Fiserv announced late last week that it received irrevocable undertakings from shareholders at Monitise to vote in favor of a deal in which Fiserv has made a cash offer for Monitise at a price of 2.9 pence per share, valuing it at £70 million ($88 million).

According to a Finextra report detailing the news, which cited Monitise, the companies announced that Fiserv and Monitise have received a vote from shareholders in favor of the acquisition from Fatih Isbecer in respect of 61,850,028 Monitise shares, representing approximately 2.67 percent of Monitise’s ordinary share capital and a letter of intent from Visa, Inc. in respect of 55,946,391 Monitise shares, representing approximately 2.41 percent of Monitise’s ordinary share capital.

Together with the other irrevocable undertakings received by Fiserv as disclosed in the offer announcement, Fiserv and Monitise have now received irrevocable undertakings and letters of intent to vote in favor of the acquisition in respect of aggregate holdings of 121,380,745 ordinary shares, which represent approximately 5.24 percent of Monitise’s ordinary share capital.

Last month, after two years of difficulty navigating a rapidly evolving mobile banking environment, long-struggling U.K. financial services firm Monitise has at last found a buyer.
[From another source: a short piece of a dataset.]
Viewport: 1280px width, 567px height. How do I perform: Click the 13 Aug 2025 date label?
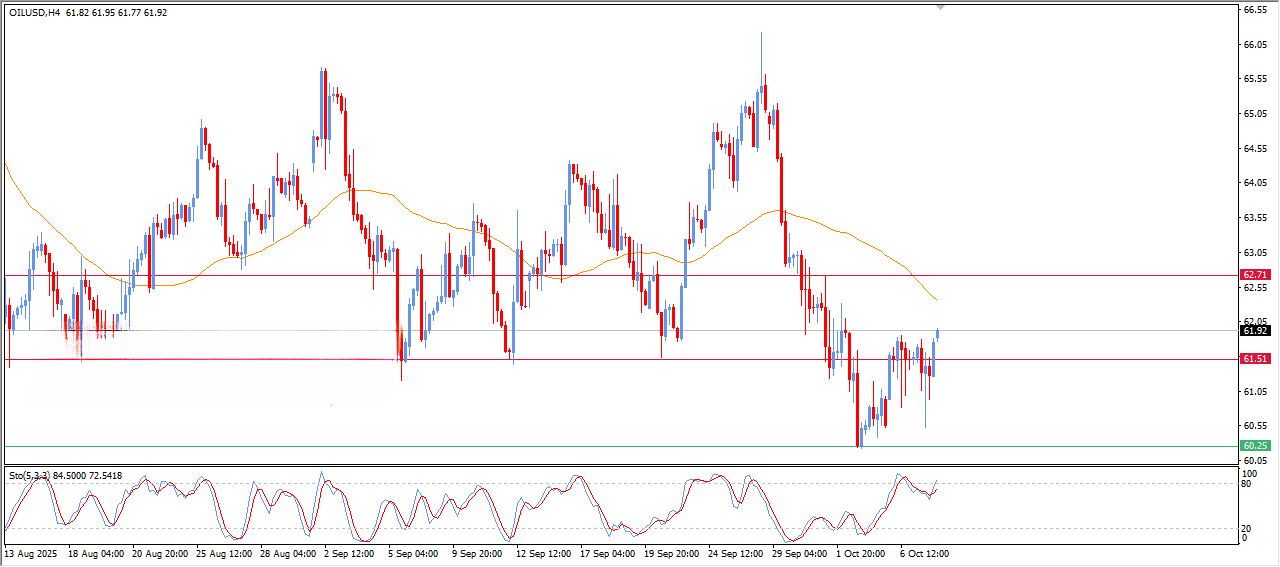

Fiserv has offered to buy out the 400-person firm. Monitise has never reported a profit in its 13 years on the market — though it did report annual revenues of £67.6 million for the financial year ending June 30, 2016.

Fiserv’s £70 million offer represents a 26.1 percent premium on Monitise’s share price as of the close of markets. On its best day, Monitise was valued at £2 billion.

“Fiserv is well-positioned to carry this business forward given its strength in digital banking and extensive client network. Following the completion of this transaction, we are confident that Monitise clients will be served well by Fiserv and its long-standing commitment to creating value for its clients,” Monitise’s CEO Lee Cameron noted in a statement.